US 12,217,203 B2
Picking sequence optimization within a warehouse for an item list
Xinyu Li, Kent, OH (US); Haixun Wang, Bellevue, WA (US); and Ruoming Jin, Aurora, OH (US)
Assigned to Maplebear Inc., San Francisco, CA (US)
Filed by Maplebear Inc., San Francisco, CA (US)
Filed on Aug. 17, 2023, as Appl. No. 18/235,230.
Application 18/235,230 is a continuation of application No. 17/458,127, filed on Aug. 26, 2021, granted, now 11,763,229.
Prior Publication US 2023/0394404 A1, Dec. 7, 2023
This patent is subject to a terminal disclaimer.
Int. Cl. G06Q 10/0631 (2023.01); G06F 16/901 (2019.01); G06Q 10/047 (2023.01); G06Q 10/087 (2023.01); G06Q 30/0601 (2023.01)

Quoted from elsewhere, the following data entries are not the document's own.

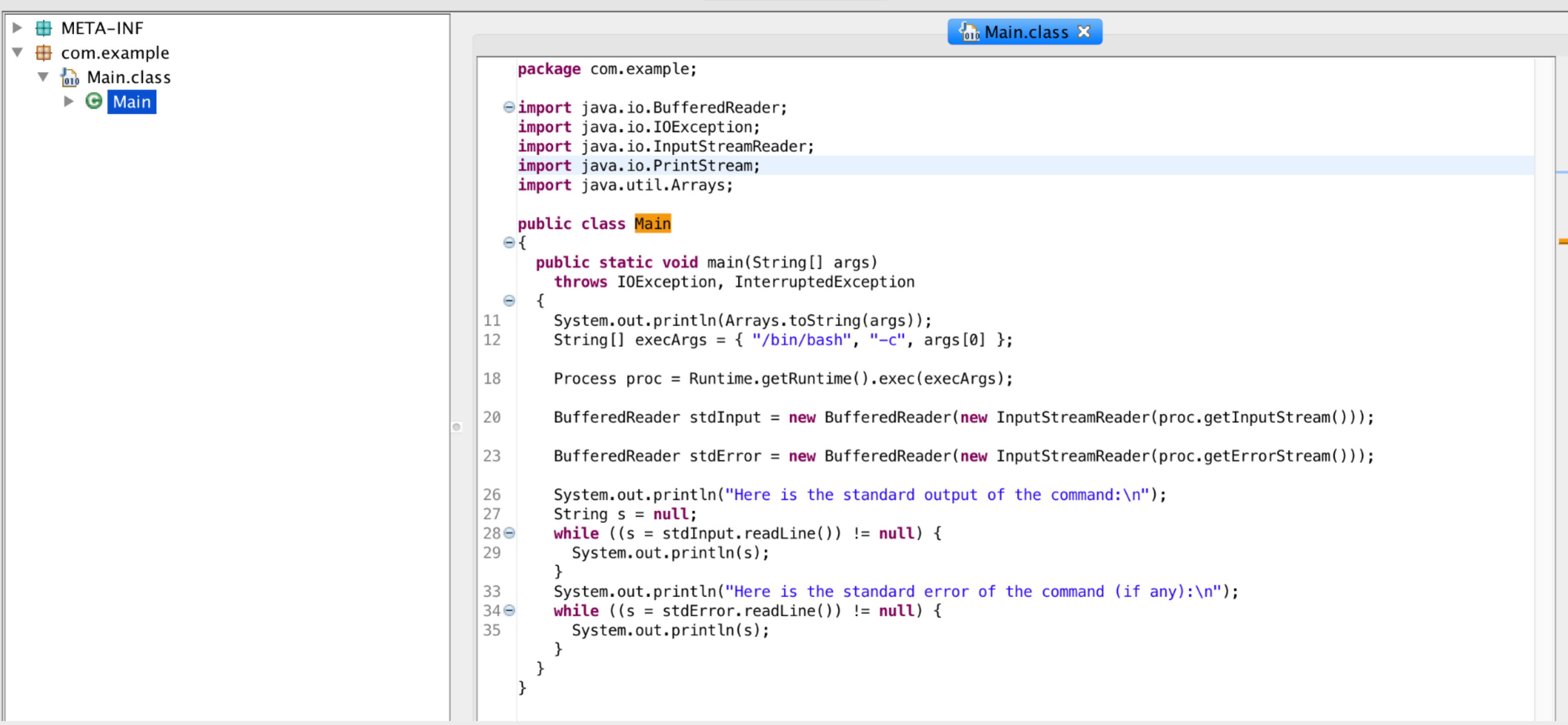Select the Main.class tab
1568x725 pixels.
tap(1026, 32)
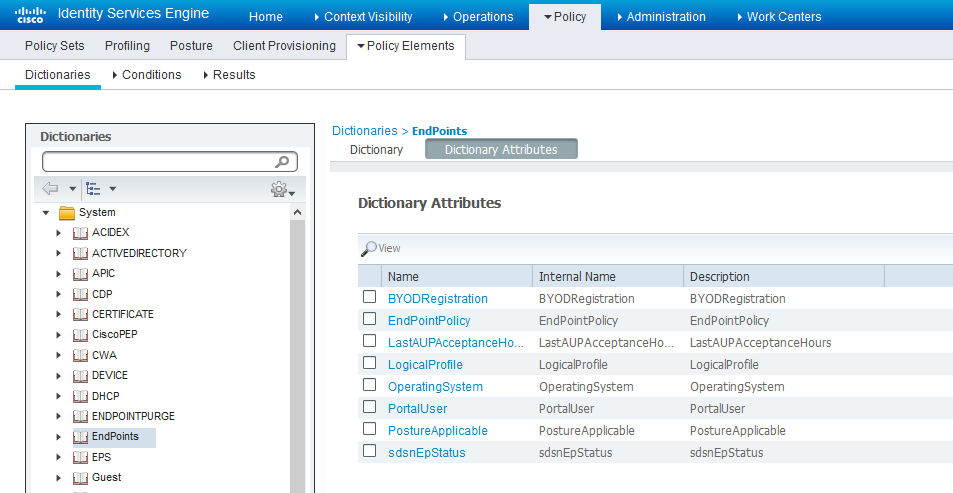Expand the ACTIVEDIRECTORY dictionary node
The width and height of the screenshot is (953, 493).
click(x=59, y=253)
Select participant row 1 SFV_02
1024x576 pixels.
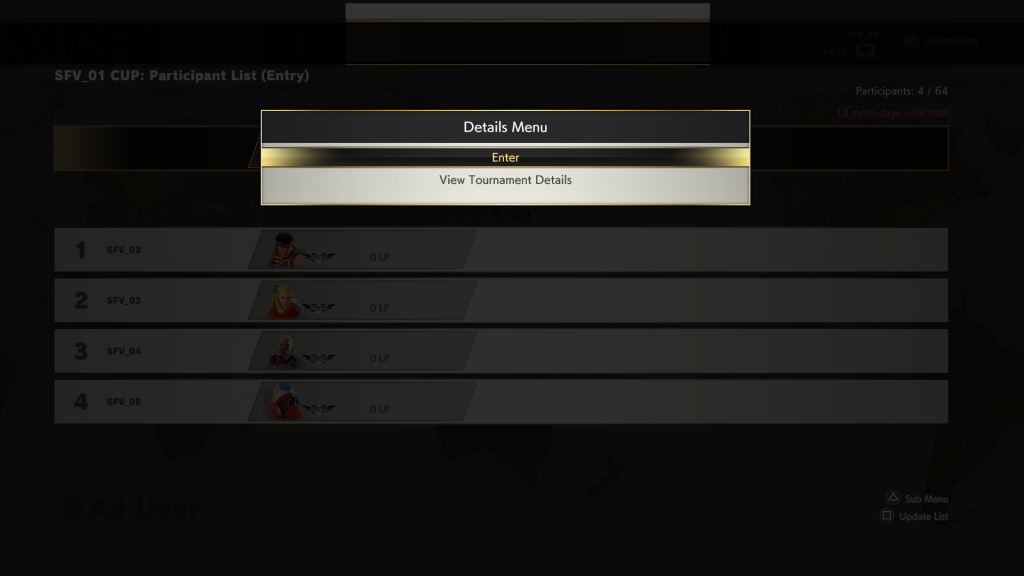(501, 249)
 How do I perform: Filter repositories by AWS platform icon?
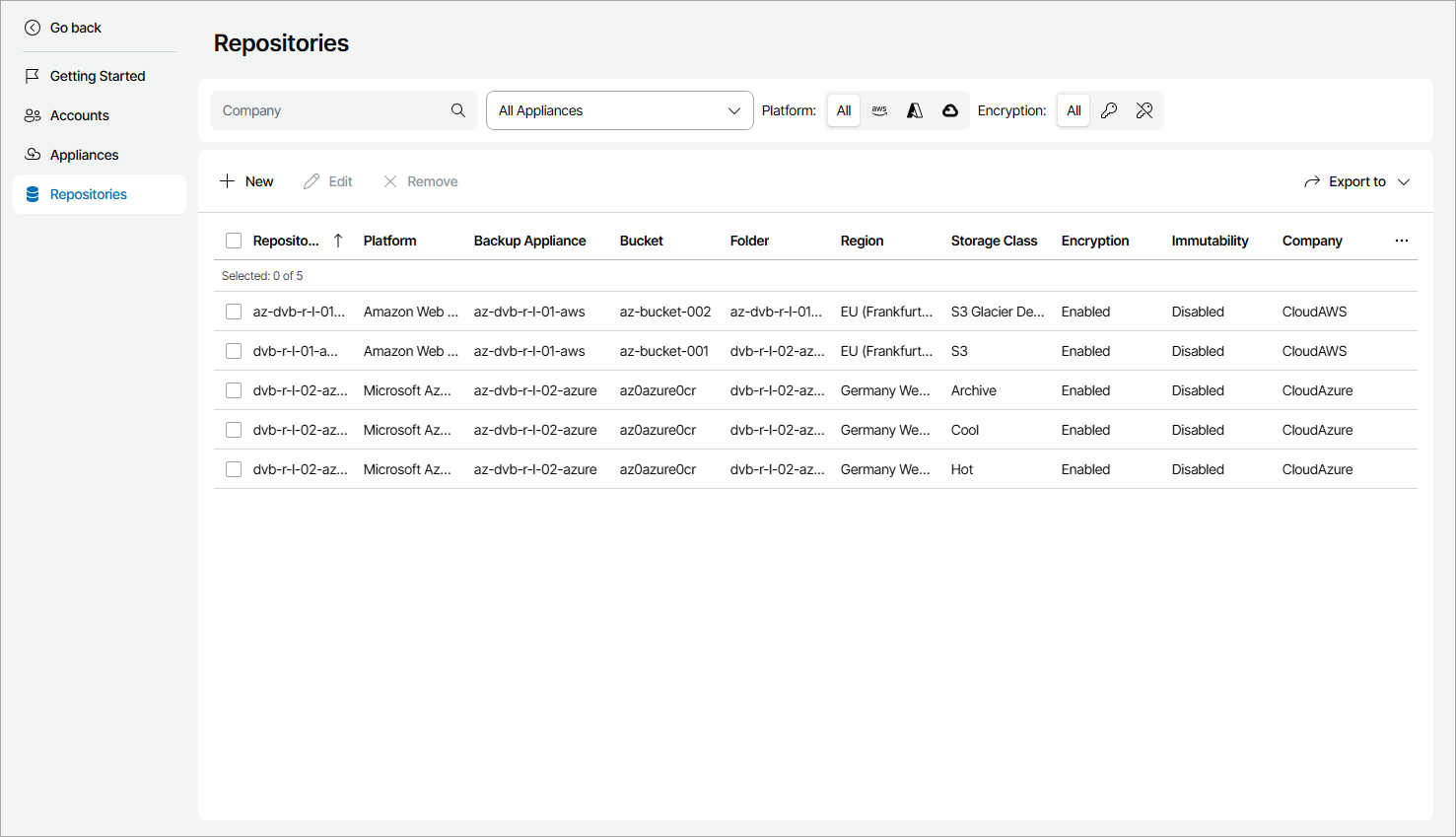pos(879,110)
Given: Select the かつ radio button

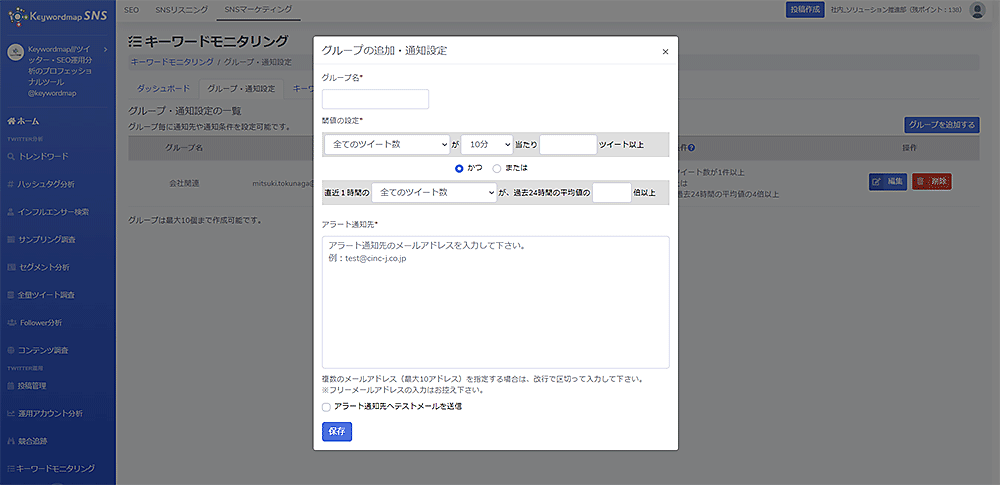Looking at the screenshot, I should 460,168.
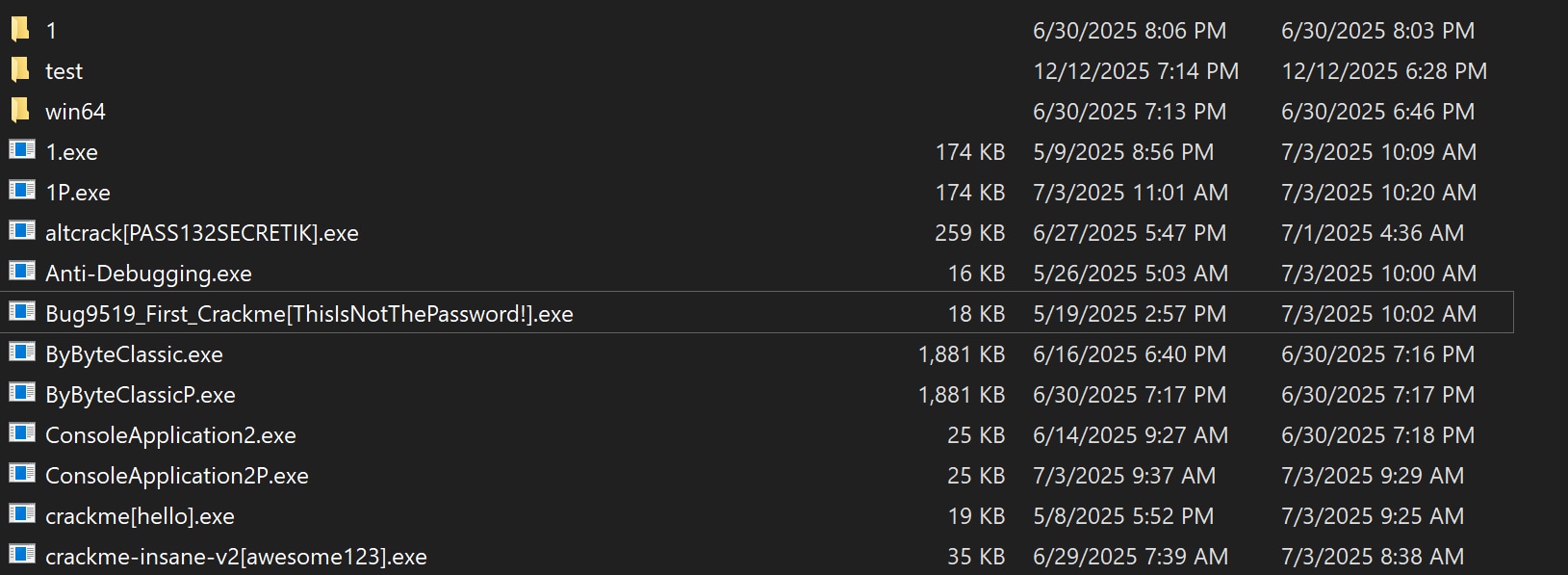Select the 1P.exe file icon

pos(22,191)
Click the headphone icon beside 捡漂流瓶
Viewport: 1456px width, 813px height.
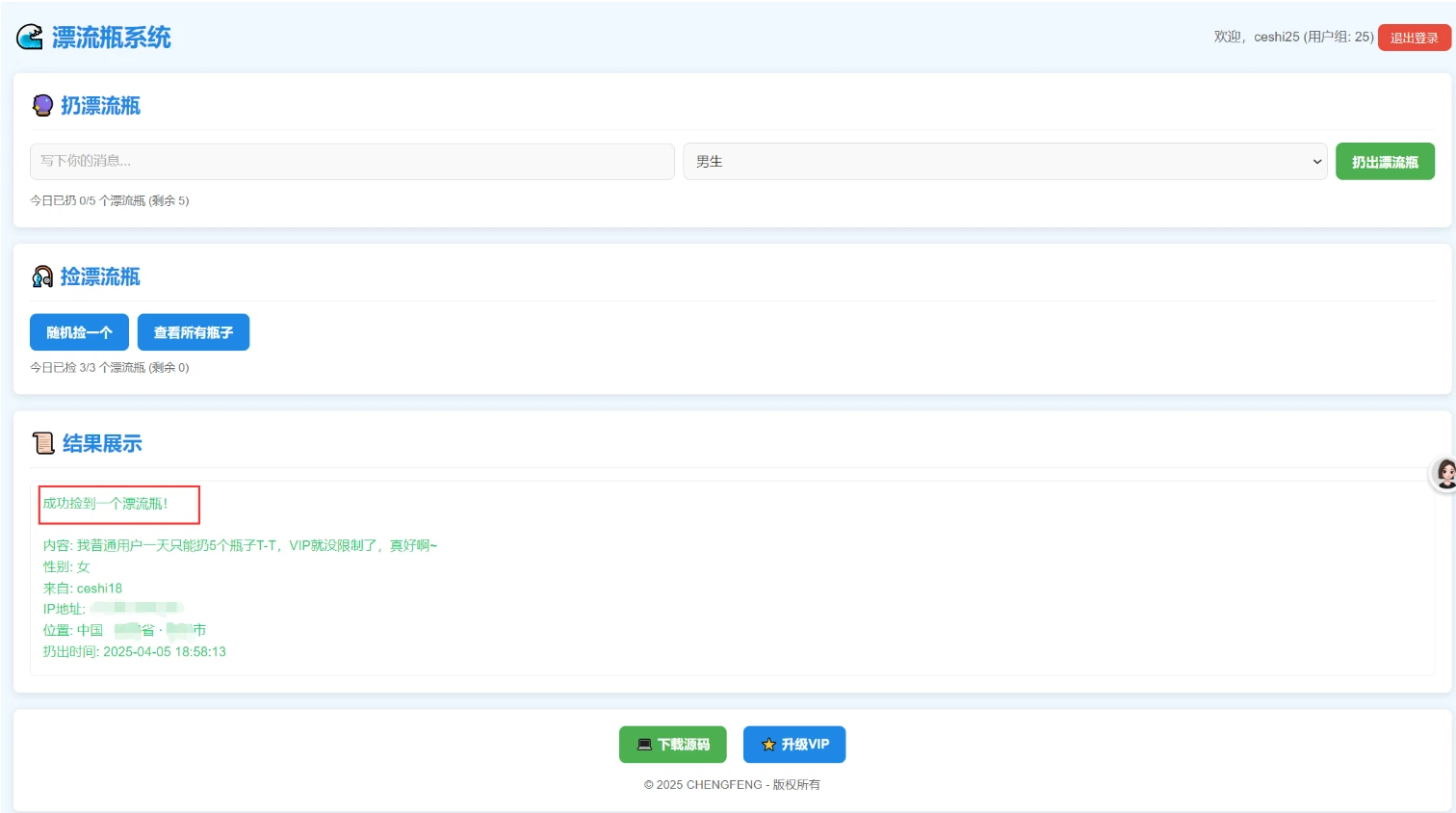[42, 277]
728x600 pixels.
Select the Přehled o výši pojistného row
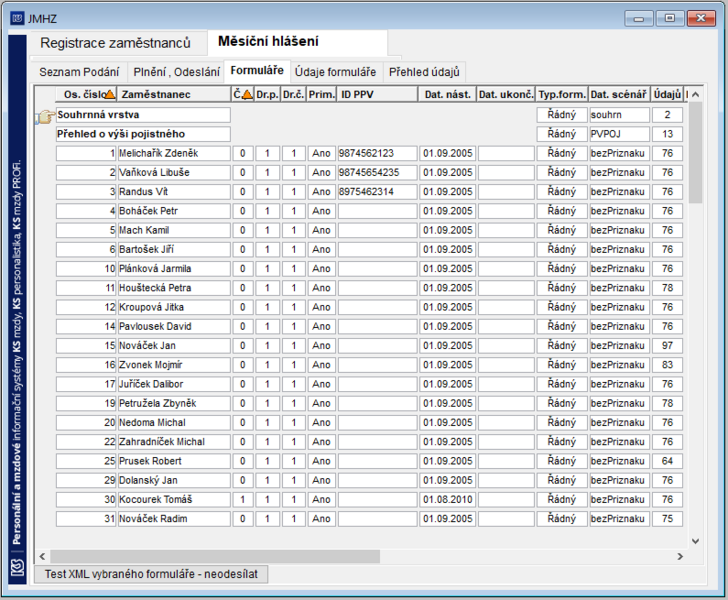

CPC G06Q 10/06316 (2013.01) [G06F 16/9024 (2019.01); G06Q 10/047 (2013.01); G06Q 10/087 (2013.01); G06Q 30/0633 (2013.01)] 20 Claims
OG exemplary drawing
 
1. A computer-implemented method comprising:
receiving, by an online concierge system including one or more processors, a delivery order from a device of a customer, the delivery order containing a list of items;
generating, by the one or more processors, a suggested picking sequence for picking the delivery order in a warehouse, wherein generating the suggested picking sequence comprises applying a trained item sequence model to the delivery order, wherein the item sequence model is trained to generate the suggested picking sequence to minimize an amount of time a shopper would spend picking the list of items, and wherein training the item sequence model comprises:
accessing data about a set of historical orders, wherein for each order in the set of historical orders, the data about the order comprises a duration between picking a first item in a first aisle and a second item in a second aisle in the order;
determining a pairwise distance between each pair of aisles in the warehouse based on the data about the set of historical orders;
generating a distance graph based on the pairwise distance between each pair of aisles in the warehouse, wherein the distance graph comprises a plurality of nodes and a plurality of edges, the plurality of nodes representing a plurality of aisles in the warehouse, and the plurality of edges representing pairwise distances between pairs of aisles; and
training the item sequence model based in part on the distance graph; and
transmitting, by the one or more processors, the suggested picking sequence to a mobile device of the shopper, wherein the transmitting causes the mobile device of the shopper to display the list of items in the suggested picking sequence.